New Developments In CAISO And The Mountain West Transmission Group
While recent news stories focus on telecom and entertainment giants AT&T and Time Warner exploring a merger that could reshape their respective industries, electric utilities in the Western United States and Mexico are exploring their own economies and efficiencies that may come from participating in or establishing organized electric and transmission markets.
Last week, Mexico’s El Centro Nacional de Control de Energia (CENACE) announced that it is exploring linking its Baja California Norte grid to the California Independent System Operator’s (CAISO) energy imbalance market (EIM). Like other western utilities participating in CAISO’s EIM, it is projected that CENACE’s participation will enable it to save money and more readily achieve its renewable energy goals through access to a more geographically diverse market.
Shortly after CENACE’s announcement, the Sacramento Municipal Utility District (SMUD) and the Balancing Authority of Northern California (BANC) announced that they, too, are exploring participation in CAISO’s EIM. SMUD management explained that participation in the EIM offered potential benefits related to integration of renewable generation and decreased reliance on gas-fired generation while furthering its efforts to collaborate with other California entities to achieve that state’s energy and environmental goals. Similarly, BANC concluded that EIM participation offered financial and operational benefits for some of its members and would be helpful in integrating increasing amounts of renewable generation.
If CENACE, SMUD, and BANC participate in the CAISO EIM, they will join existing EIM members NV Energy, Arizona Public Service, PacifiCorp, and Puget Sound Energy, with Portland General Electric and Idaho Power scheduled to join the EIM in 2017 and 2018, respectively.
While the CAISO EIM is expanding within California and beyond, utilities in other western states are considering a different approach to organized markets. The Mountain West Transmission Group (MWTG) is a collaborative effort among various entities in the WestConnect planning region designed to create a single transmission tariff within their collective footprint and to explore potential RTO market alternatives.

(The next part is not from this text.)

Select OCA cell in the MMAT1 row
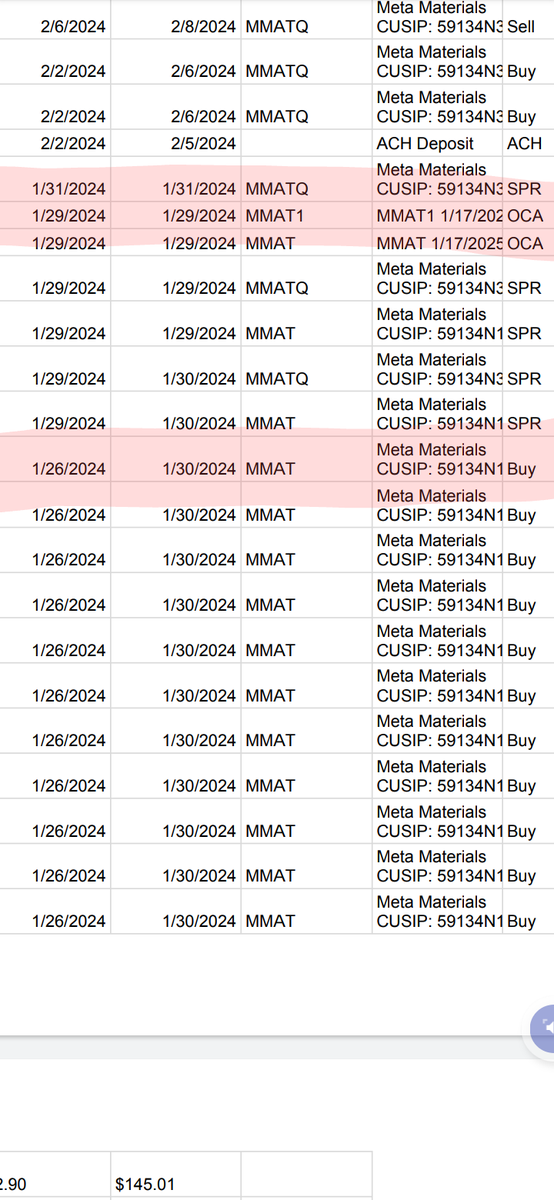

Transmission owners participating in MWTG include: Basin Electric Power Cooperative; Black Hills Corporation and its affiliates Black Hills Power, Black Hills Colorado Electric, and Cheyenne Light Fuel & Power; Colorado Springs Utilities; Platte River Power Authority; Public Service Company of Colorado; Tri-State Generation and Transmission Association; and the Western Area Power Administration’s Loveland Area Projects and Colorado River Storage Project.